The quaternary structure of carp muscle alkaline protease

Abstract

Carp muscle alkaline protease consists of four kinds of subunits, and its composition was assumed to be ( αβγ 2 δ 2) 4. It dissociated in the presence of 2-mercaptoethanol into an enzyme and α-subunits which upon removal of 2-mercaptoethanol rapidly aggregated to form a precipitate. The composition of the 2-mercaptoethanol-treated enzyme was ( βμ 2 δ 2) 4. The pH of a 2-mercaptoethanol-treated enzyme solution was lowered to 4.5 by the addition of acetic acid in the presence of 0.4 M LiCl and centrifuged to separate the precipitate formed; this exhibited little activity and was mainly composed of β-subunits. The supernatant fluid recovered 53% of activity and contained an enzyme, whose composition was ( γ 4 δ 4) 4. The temperature-activity curve of the native enzyme was the same as that of the 2-mercaptoethanol-treated enzyme and both were unable to hydrolyze casein at all below 55°C. However, the temperature dependence for activity of the LiCl-treated enzyme was ordinary: it hydrolyzed casein at physiological temperatures. When the 2-mercaptoethanol-treated enzyme was incubated with 4.5 M urea at 45°C for 20 min and this was followed by column chromatography, a little activity was recovered and the amount of recovery was parallel with the amount of δ-subunit in the fractions.
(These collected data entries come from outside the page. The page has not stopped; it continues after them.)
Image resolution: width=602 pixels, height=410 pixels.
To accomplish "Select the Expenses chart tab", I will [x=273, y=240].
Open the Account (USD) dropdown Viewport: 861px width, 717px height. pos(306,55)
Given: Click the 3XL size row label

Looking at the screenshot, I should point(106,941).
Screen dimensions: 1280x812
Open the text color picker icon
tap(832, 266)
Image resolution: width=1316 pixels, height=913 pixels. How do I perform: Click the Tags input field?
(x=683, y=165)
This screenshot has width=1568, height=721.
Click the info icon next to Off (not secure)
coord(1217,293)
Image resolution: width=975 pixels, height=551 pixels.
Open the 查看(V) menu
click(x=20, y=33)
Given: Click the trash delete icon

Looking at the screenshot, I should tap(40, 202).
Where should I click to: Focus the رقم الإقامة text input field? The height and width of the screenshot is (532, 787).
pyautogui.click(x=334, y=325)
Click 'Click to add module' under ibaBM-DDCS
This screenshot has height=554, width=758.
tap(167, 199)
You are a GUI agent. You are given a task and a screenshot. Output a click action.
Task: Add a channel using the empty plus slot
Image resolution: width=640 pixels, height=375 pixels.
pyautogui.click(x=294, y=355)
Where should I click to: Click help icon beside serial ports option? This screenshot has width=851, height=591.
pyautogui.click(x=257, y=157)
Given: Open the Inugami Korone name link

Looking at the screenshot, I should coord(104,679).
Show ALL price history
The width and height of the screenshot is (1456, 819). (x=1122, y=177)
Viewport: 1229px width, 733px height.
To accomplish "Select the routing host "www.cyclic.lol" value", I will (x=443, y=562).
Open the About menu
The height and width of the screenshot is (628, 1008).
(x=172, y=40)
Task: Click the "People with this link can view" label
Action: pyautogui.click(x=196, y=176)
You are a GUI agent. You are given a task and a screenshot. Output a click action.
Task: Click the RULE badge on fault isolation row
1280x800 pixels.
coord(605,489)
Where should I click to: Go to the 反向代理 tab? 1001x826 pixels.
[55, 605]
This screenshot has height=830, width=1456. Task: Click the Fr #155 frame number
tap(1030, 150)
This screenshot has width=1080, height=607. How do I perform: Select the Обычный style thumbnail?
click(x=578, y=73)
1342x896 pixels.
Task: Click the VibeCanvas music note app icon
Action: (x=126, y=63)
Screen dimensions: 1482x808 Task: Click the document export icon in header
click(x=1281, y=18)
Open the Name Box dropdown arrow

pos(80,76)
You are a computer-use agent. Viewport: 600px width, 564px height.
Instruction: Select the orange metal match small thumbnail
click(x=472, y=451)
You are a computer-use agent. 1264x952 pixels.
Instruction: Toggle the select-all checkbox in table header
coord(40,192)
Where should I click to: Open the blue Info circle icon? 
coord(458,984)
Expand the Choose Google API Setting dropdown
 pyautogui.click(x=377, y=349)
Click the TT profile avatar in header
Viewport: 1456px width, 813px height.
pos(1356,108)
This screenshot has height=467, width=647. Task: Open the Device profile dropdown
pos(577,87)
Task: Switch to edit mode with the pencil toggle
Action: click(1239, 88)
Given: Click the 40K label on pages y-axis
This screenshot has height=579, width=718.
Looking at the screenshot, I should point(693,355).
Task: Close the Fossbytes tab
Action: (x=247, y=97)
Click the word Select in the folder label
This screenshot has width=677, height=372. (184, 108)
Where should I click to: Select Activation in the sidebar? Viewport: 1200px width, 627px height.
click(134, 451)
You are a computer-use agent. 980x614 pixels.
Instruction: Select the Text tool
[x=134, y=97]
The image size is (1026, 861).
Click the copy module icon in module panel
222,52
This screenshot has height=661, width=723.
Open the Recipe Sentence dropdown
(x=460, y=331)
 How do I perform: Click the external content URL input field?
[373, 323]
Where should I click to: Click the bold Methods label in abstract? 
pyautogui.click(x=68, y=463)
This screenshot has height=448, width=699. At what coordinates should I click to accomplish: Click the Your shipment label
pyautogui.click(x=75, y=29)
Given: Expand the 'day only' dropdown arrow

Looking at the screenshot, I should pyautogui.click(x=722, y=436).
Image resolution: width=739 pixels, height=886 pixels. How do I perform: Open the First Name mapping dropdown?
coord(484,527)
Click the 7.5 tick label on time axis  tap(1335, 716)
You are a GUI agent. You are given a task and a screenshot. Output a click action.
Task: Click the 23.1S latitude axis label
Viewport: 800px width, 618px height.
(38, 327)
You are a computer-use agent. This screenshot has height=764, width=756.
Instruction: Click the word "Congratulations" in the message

These findings suggest; (1) the α-subunit does not take any part in activity but is a protein necessary for binding between subunits or between the enzyme and some functional proteins in the cells, (2) the β-subunit is used as inhibitor in the quaternary structure of the enzyme, (3) the δ-subunit is the catalytic one, and (4) binding with the γ-subunit is necessary for the δ-subunit to retain its active comformation.